Every entry is to be copied exactly as written, and the pictures are to be skipped.

GIVEN DATA below:

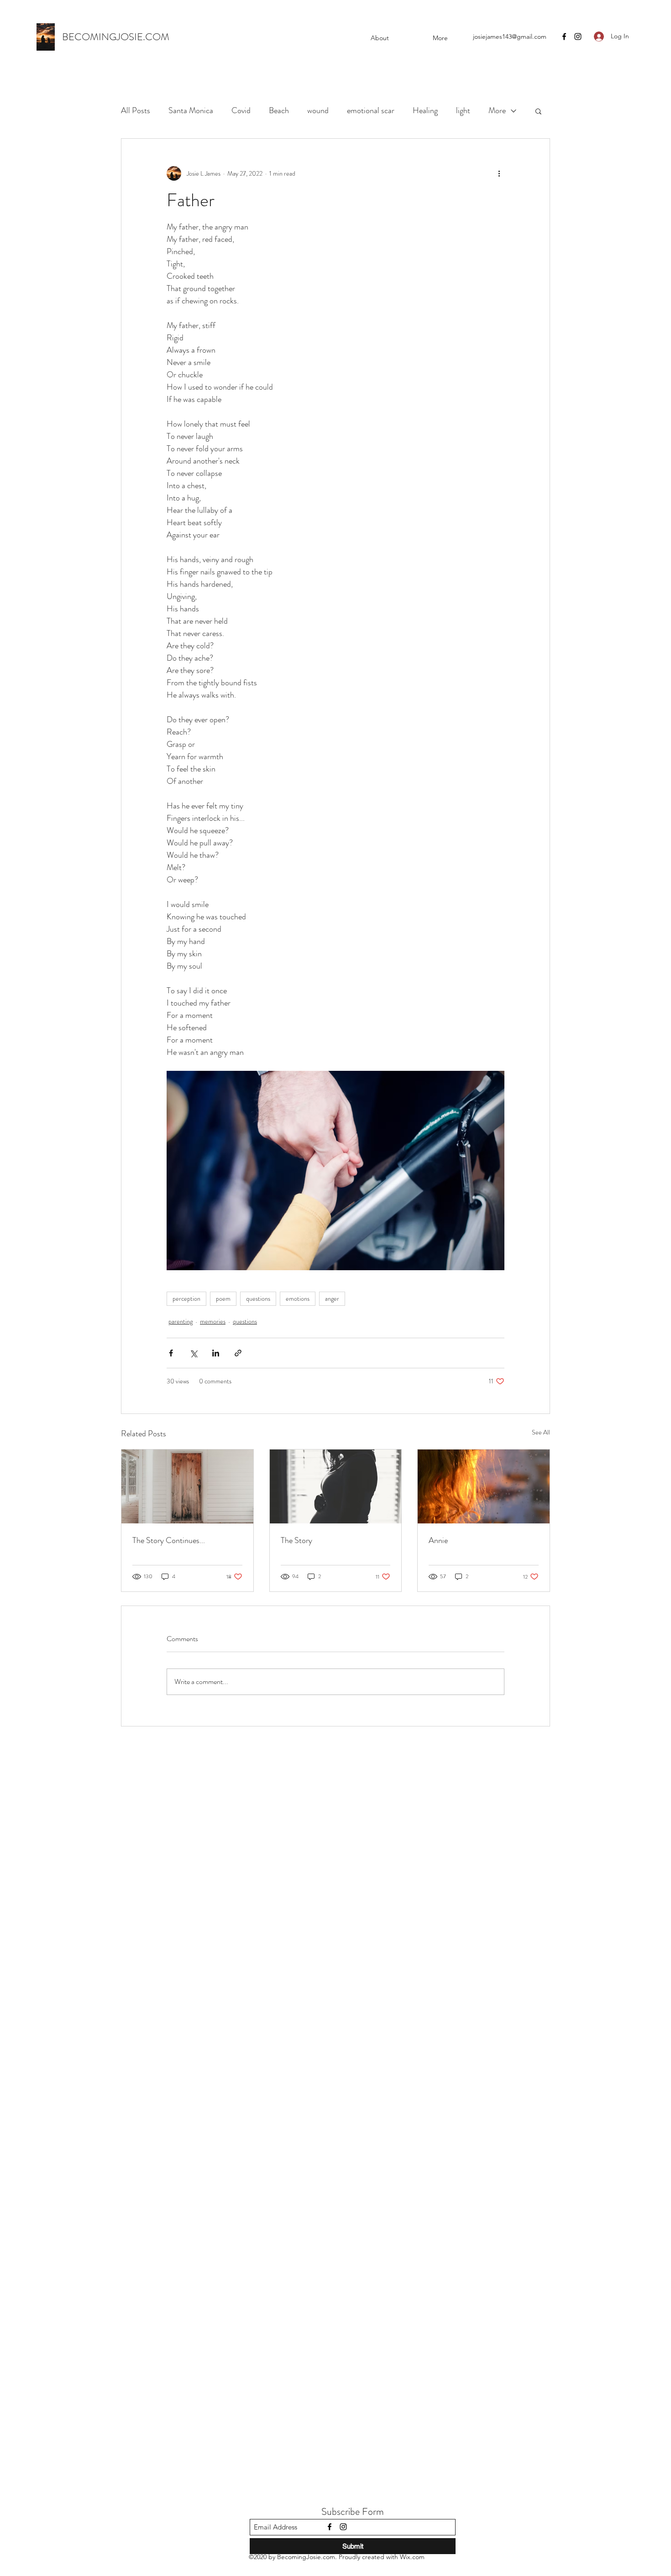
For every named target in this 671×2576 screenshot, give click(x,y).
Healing (425, 110)
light (463, 110)
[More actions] (498, 173)
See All (541, 1432)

End of GIVEN DATA.

• COMPLETED TASK
For every named target in this 671×2576 screenshot, give click(x,y).
Healing (425, 110)
light (463, 110)
[More actions] (498, 173)
See All (541, 1432)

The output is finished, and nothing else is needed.